この3つの処理は、コマンド実行後の戻り値などを利用する都合上 .circleci/config.yml で表現するのは難しいです。 そのため、処理をまとめたシェルスクリプトを作って実行するのですが、各プロジェクトでオレオレスクリプトが作られてしまうと管理が大変ですし、不具合の温床になってしまいます。 なるべくインターフェースも簡素にして統一したいということで、S3経由のCodeDeploy専用のコンテナを作ってみました。

CircleCI2.0でS3経由のCodeDeployを行うコンテナの使い方

CircleCI2.0の設定ファイル config.yml に下記のようにdeployのJobを定義して下さい。

jobs:
  deploy:
    working_directory: ~/repo
    environment:
      - AWS_DEFAULT_REGION: ap-northeast-1
      - CODE_DEPLOY_S3_BUCKET_NAME: xxxx-deploy
      - CODE_DEPLOY_APPLICATION_NAME: xxxxxxx
      - CODE_DEPLOY_GROUP_NAME: xxxxxx 
      - APP_DIR: .
    docker:
      - image: innovatorjapan/awscli:latest
    steps:
      - attach_workspace:
          at: .
      - run: sh /bin/aws-s3-deploy

定義する必要のある環境変数は5つです。

  • AWS_DEFAULT_REGION デプロイを行うAWSのリージョン
  • CODE_DEPLOY_S3_BUCKET_NAME CodeDeployに設定済みのS3のbucket名
  • CODE_DEPLOY_APPLICATION_NAME CodeDeployのApplication名
  • CODE_DEPLOY_GROUP_NAME CodeDeployのDeploy Group名
  • APP_DIR リリース対象のディレクトリ( appspec.ymlが入っているディレクトリ)

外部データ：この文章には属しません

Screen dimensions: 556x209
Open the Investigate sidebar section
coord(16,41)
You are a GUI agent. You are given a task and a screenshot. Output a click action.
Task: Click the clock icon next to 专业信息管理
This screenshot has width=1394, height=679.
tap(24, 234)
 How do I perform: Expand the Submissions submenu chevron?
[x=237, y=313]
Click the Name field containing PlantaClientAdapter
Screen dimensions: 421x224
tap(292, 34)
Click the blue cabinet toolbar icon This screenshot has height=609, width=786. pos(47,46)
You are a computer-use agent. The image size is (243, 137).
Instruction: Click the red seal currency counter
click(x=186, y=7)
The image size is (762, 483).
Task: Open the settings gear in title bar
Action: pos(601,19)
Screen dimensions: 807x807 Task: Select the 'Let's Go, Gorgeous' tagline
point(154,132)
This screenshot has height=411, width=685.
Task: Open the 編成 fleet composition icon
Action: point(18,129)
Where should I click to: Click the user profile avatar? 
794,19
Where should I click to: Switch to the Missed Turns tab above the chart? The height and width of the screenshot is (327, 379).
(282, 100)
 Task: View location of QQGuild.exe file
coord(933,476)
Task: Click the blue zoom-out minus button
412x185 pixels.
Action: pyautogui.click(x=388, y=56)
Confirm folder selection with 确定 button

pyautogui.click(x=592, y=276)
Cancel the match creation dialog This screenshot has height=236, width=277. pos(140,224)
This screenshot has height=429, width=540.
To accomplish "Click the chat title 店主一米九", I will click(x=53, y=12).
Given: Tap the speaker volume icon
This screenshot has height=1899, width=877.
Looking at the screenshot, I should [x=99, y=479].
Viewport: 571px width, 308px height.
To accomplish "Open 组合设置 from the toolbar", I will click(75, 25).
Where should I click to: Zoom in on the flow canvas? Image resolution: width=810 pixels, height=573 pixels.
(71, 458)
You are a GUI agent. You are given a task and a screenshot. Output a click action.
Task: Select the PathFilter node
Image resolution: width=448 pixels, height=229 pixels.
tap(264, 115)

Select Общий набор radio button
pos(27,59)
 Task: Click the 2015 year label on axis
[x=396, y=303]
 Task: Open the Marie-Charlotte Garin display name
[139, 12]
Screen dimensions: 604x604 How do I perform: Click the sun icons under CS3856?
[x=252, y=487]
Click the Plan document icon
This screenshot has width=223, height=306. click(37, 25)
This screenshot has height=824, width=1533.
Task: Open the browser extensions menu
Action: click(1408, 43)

CircleCI1.0の時のcodedeploy ブロックと設定項目はほぼ同じです。

リリースに使用するイメージは innovatorjapan/awscli 、弊社管理のコンテナです。 最後に /bin/aws-s3-deploy を実行して下さい。上で説明した3つの処理を順次実行してデプロイしてくれます。

ソースコードは下記のリポジトリに全て入っておりますので、是非中身を確認した上で、安心してお使い頂ければと思います。

作成した経緯

CircleCI2.0で利用できる awscliのコンテナは多数存在するのですが、Dockerfileが公開されていなかったり、S3のCodeDeploy専用に作られた物が見つからなかったりしたので、それじゃ作るかということで作成しました。

自分自身、Dockerfileが公開されていないコンテナイメージを利用するのが嫌なので、DockerHubでリポジトリをリンクして確認できるようにしてあります。

そもそも、CodeDeployを利用すること自体が、CircleCI2.0の利用シーンとはちょっと異なるかなという気はありますが、まだしばらくはコンテナ化されてないアプリケーションの運用・保守は発生するので、CircleCI1.0 -> 2.0化をスムーズに実施できたらなと思っています。

弊社において今後、利用&メンテナンスしていきますので、同じようにCircleCI2.0化で困っている方は、是非お試しください。